The mix of survey pieces and highly specific essays makes it hard to figure out who this book would best serve. On the one hand, the lack of a totally coherent chronological or historical narrative, as well as the inclusion of only a few pieces of truly broad consideration, would probably prevent instructors from assigning the book as a core course text. On the other hand, the truly staggering selection of writings on offer would seem to prevent the specialist from fully utilizing the text, as only a small sliver of the pieces, as good as they are on the whole, would be of interest at a given time. Thus, the better essays in A History of Visual Culture could be readily adapted for courses on specific aspects of visual culture, as their length (relatively short) and general tone (specialist, but not condescending) would be appropriate to students at a variety of levels.
Brenda DeMartini-Squires's “Now You See It: Disinformation and Disorientation on the Internet” inadvertently provides strong justification for the wide-ranging approach of Kromm and Bakewell's text. DeMartini-Squires recalls her extensive graduate training in the effective uses of the academic library, where knowledge was organized around certain parameters which privileged face-to-face interaction (reading rooms and circulation desks with reserve material; the expertise of field-specific research librarians) and the physical retrieval of information (card catalogs, trips to the far-flung corners of the book stacks), such that effective use meant an informed navigation of the institutional knowledge of the time (337-338).

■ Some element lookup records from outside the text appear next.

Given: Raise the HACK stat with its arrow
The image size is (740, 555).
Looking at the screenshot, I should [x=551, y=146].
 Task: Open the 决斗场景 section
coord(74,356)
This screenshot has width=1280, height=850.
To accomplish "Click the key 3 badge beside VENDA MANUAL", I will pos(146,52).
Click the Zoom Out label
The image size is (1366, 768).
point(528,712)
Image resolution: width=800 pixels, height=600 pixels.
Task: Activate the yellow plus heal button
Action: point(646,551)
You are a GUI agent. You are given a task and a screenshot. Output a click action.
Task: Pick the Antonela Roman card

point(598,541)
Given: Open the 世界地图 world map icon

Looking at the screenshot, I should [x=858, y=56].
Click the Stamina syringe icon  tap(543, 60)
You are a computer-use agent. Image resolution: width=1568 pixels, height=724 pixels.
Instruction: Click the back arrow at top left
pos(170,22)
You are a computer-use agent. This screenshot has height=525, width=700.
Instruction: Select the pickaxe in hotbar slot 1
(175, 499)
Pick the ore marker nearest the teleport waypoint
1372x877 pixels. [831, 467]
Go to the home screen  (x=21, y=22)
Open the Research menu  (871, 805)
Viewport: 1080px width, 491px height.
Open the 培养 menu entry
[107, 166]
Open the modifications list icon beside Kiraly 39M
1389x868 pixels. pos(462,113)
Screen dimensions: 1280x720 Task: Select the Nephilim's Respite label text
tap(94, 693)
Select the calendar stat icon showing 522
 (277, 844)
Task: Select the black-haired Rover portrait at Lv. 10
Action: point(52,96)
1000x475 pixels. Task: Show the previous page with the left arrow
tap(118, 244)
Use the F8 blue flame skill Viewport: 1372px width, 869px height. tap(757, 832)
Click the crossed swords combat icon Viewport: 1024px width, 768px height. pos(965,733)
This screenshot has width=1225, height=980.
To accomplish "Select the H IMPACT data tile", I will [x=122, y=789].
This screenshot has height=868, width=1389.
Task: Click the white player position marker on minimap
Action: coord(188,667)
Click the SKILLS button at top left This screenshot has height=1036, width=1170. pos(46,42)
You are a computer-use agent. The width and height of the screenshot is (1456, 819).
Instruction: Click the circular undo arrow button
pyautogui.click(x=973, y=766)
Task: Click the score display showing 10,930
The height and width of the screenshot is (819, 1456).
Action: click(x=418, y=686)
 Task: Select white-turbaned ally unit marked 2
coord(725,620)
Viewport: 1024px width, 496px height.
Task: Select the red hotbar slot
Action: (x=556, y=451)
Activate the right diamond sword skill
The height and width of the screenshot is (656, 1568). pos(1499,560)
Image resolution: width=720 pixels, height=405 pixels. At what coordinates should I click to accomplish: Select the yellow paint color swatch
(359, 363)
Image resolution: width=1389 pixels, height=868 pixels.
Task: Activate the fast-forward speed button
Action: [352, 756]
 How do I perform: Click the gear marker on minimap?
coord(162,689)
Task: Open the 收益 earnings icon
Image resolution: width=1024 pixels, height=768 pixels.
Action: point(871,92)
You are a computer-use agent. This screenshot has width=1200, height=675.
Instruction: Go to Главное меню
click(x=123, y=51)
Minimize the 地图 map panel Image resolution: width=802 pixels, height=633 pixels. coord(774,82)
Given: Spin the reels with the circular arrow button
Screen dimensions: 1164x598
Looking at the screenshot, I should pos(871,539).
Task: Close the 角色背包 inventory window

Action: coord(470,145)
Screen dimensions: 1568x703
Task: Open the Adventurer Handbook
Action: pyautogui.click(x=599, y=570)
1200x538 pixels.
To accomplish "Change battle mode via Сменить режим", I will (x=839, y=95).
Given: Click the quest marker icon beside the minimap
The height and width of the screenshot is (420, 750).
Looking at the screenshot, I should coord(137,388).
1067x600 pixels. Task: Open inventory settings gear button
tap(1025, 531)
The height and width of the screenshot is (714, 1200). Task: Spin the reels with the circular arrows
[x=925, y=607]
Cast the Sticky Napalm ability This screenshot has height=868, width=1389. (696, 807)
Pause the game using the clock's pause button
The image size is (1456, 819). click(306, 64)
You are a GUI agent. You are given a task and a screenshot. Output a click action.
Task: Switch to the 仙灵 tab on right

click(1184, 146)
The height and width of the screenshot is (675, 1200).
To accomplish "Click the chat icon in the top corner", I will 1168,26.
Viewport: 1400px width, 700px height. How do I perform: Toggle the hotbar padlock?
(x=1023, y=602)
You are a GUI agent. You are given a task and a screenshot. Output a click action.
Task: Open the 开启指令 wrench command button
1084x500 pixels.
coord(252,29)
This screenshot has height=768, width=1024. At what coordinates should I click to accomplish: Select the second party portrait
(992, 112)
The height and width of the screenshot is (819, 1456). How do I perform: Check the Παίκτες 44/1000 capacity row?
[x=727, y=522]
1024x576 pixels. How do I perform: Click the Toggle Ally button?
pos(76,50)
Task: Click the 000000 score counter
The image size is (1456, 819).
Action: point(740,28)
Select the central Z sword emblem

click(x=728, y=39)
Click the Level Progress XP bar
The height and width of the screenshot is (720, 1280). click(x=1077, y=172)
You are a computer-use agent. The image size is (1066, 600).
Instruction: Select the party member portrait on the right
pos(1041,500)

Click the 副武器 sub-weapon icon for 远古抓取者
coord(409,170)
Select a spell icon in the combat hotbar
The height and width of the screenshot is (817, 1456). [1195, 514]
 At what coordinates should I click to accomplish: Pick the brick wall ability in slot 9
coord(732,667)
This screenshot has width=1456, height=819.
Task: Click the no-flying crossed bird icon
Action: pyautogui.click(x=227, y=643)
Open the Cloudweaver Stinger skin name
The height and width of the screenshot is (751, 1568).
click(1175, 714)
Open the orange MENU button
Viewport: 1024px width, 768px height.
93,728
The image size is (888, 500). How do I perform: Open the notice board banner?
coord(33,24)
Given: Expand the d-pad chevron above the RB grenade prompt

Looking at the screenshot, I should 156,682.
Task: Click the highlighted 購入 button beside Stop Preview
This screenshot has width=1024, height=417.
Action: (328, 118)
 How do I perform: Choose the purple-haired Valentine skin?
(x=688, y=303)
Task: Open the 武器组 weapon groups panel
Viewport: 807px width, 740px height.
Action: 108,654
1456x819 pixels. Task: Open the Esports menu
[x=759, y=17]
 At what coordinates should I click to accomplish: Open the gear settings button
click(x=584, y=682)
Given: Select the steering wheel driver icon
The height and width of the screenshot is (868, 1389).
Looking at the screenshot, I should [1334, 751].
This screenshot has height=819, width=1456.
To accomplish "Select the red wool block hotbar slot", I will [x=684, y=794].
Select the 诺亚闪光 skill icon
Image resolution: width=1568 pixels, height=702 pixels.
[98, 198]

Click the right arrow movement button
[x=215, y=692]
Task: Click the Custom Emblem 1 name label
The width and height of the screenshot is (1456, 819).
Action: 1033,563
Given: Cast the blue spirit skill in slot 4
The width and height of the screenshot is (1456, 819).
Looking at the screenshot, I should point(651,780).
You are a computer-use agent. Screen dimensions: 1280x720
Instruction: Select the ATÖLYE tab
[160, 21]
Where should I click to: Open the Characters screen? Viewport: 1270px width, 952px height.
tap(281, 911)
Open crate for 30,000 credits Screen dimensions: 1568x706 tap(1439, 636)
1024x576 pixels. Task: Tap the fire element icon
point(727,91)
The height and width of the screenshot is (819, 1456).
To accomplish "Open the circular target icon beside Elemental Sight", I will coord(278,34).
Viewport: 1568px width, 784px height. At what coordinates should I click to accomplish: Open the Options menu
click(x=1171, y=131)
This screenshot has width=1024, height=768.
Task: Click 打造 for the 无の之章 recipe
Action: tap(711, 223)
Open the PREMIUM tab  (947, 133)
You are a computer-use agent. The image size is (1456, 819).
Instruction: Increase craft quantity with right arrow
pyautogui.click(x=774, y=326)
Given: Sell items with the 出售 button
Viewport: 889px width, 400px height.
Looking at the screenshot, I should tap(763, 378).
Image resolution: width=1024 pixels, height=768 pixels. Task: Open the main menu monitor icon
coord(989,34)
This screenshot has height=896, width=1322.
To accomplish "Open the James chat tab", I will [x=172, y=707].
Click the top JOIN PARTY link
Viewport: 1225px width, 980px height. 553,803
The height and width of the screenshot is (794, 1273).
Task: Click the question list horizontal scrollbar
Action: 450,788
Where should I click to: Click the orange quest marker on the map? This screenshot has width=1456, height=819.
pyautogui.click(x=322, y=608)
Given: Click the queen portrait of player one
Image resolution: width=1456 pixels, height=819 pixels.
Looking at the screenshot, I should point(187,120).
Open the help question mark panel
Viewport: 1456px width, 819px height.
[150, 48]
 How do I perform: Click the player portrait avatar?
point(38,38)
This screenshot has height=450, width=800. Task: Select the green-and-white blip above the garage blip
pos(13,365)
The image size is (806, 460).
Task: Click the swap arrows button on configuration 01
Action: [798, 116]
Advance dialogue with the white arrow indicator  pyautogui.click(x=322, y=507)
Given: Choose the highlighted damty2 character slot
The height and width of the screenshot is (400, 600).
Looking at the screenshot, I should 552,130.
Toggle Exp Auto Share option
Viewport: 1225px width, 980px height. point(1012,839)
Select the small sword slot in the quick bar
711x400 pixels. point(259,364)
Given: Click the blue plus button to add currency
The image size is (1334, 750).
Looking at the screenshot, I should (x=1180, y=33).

Contrast this with a trip to a large research library in 2007, where the forms of access (electronic) and sites of mastery (online databases, search engines) have changed. Like historical modes of visual literacy, the organization of information demands familiarity with past forms, yet is aided by bold reorganizations which combine contemporary social/cultural concerns with the brave new technologies of the day.